Reflector.js

2024

The reflector is the server component of simpatico. It's a small, almost single file 450 line node program, written in modular, modern style that serves as static file server and Literate Markdown renderer.

Installation and running is handled in the readme.

Configuration options

Here are the default config values from reflector:

js
  const baseConfig = {
    http: 8080,
    https: 8443,
    host: 'localhost',
    cert: './fullchain.pem',
    key: './privkey.pem',
    runAsUser: '',
    useCache: false,
    useGzip: true,
    useTls: false,
    password: 's3cret',
    logFileServerRequests: true,
    superCacheEnabled: false,
    debug: false,
    // measured: {},      //added below
  };

You can override these on the command line using js literal syntax (differs from JSON because of lack of quotes, which makes it easier to write on the command line):

"{useCache:true, useTls:true, debug:true, http:8080, https:8443, host:simpatico.local, cert:localhost.crt, key:localhost.key}"

What does "Working" mean?

On my local machine, a working reflector means:

  1. The reflector starts without error (and I can set the noise level)
  2. The home page loads, with sub-resources (cache warm up)
  3. Images show up correctly. (content type and encoding)
  4. Modifications to resources show up in the browser (btd loop, cache invalidation)
  5. Modifications to subresources show up in the browser if url is tagged in the resource. (cache busting links)
  6. All tests pass. (You can have other kinds of tests but they must be labelled as such)

In production it is similar, but one can skip invalidation tests assuming the server is restarted on every push. (However once things get stable we will push more without restarting the server, and then invalidation will need to work in prod, too.)

I would also like to assert that every reasonable combination of configuration options work, but frankly I would not assert that, yet.

Security and Privacy

No third party anything. No CD

We must start up as root to bind to privileged ports 80 and 443. So then we must drop privileges after that.

For some reason I'm unable to use sudo npm run prod to start the reflector as root. It tells me "npm not found" even though I can run npm as root from the command line. A mystery! Another small tidbit: I'm now running node under Linux on my Windows machine using WSL1 to test this. Note that my laptop is native Linux so it was always able to test this functionality.

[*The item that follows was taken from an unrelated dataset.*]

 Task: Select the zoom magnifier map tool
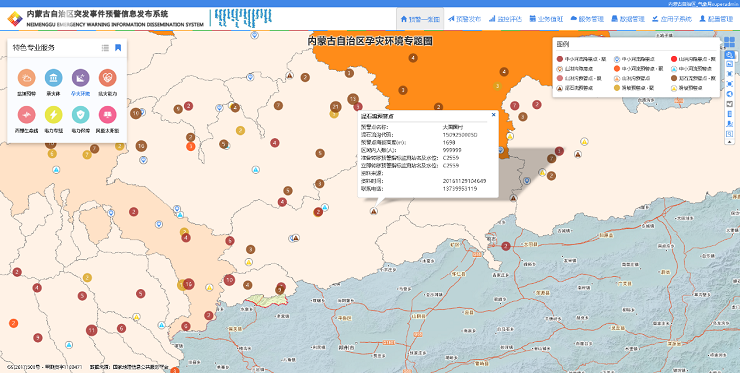click(730, 55)
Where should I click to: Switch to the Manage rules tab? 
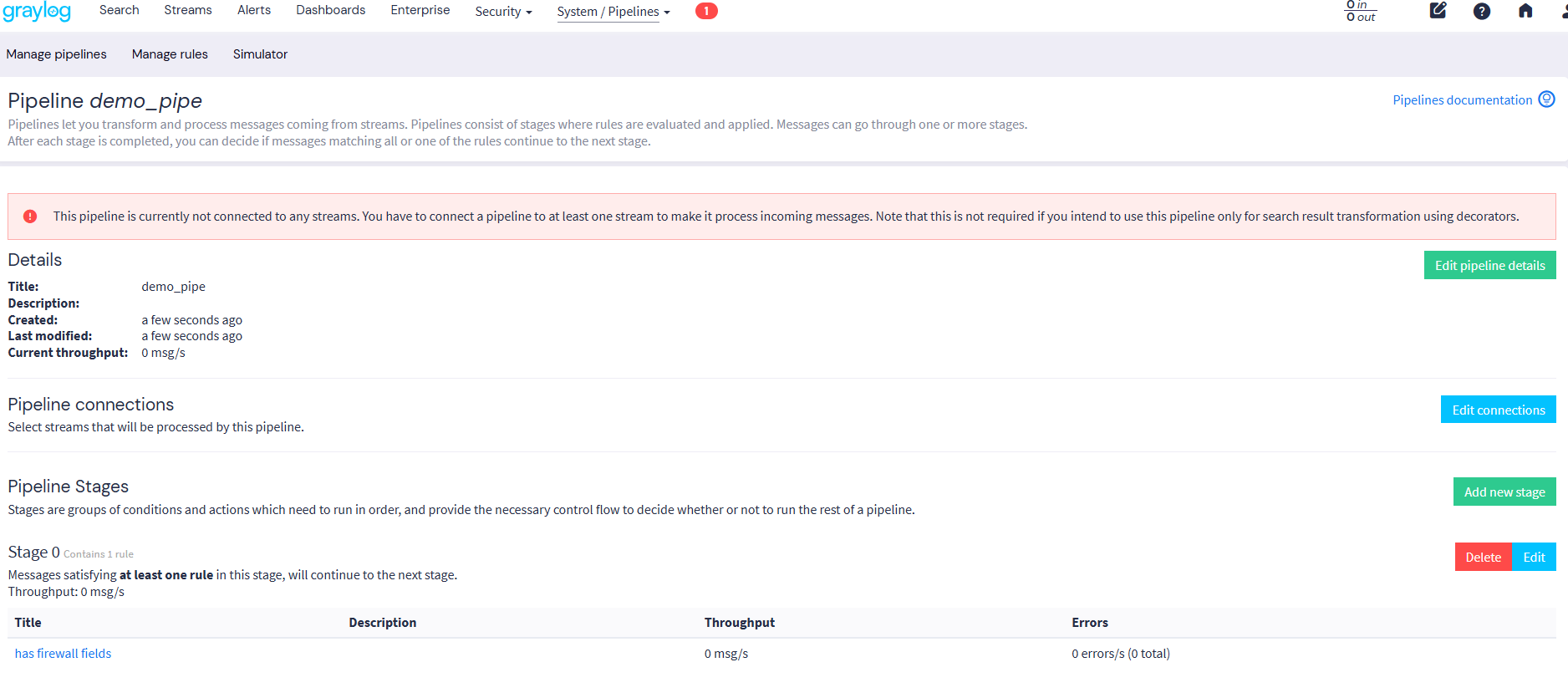[170, 54]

In general you'd want to create a synthetic, limited user to drop privileges to. But for now I've just used my user account for convenience (and because I'm the only one using this machine and only for this).

Static file server

The static file server's primary job is to get an html file to the browser. It should serve subresources as well. However, it turns out that we can do a bit more.

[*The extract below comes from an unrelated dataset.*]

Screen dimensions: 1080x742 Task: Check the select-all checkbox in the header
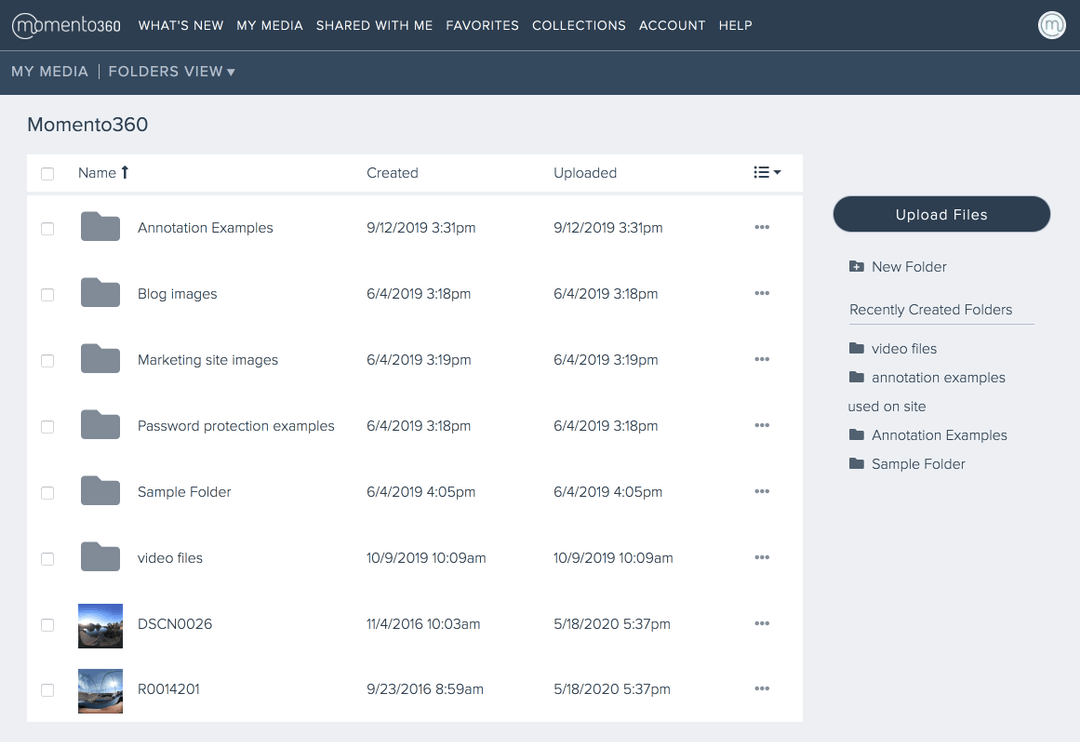point(47,173)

  1. file gets read from disk then
    1. Literate Markdown renderer.
    2. gzipped based on mime-type/extension.
    3. cached
    4. invalidated with a file watcher.
  2. sub-resource headers instruct the browser to cache forever
    1. Q: is this a memory leak? How does the browser handle this?
    2. sub-resources are updated by the containing resource via a unique link (see below)
  3. resource response
    1. headers tell browser to cache but check for updates with a 301 redirect
    2. interpolated with current sub-resource links for cache busting

Design Notes

Resources vs. Sub-Resources

Resources are html files, and sub-resources are the files that the html file requires to render as the author expects. (It is sometimes useful to further distinguish between textual and binary resources and sub-resources, and that's relevant for encoding the response, but it's irrelevant for the cache design.)

The cornerstone of the cache design is letting the browser cache sub-resources forever. Resources we cache in the browser, but also check for updates, expecting a 301 most of the time. In this way we can update our immutable sub-resources by providing a new, unique sub-resource URL in an evergreen resource. This mechanism is well-known and called "cache busting".

Reflector file system cache vs browser cache

The reflector uses a simple in-memory cache to reduce disk reads. Entries live in a simple object keyed by full file path. Entries are populated on demand. Entries are invalidated by a file watcher.

The browser cache is used to reduce network traffic. Browser caching behavior is controlled by response headers. Browser caching behavior can also be controlled via new-fangled js APIs with which I am not familiar. (See Cache API and Cache Storage API for more details about the explicit control of the browser cache.)

js
let isCacheSupported = 'caches' in window;
console.log(`isCacheSupported: ${isCacheSupported}`);

In memory, invalidated on file delete or write via chokidar. Turn debug mode on to see cache hits and misses. Data is processed (literate markdown and gzipping) before caching in an attempt to be efficient. For simplicity I gzip all the things even though it's not always necessary and actually is harmful, as with png or jpg images.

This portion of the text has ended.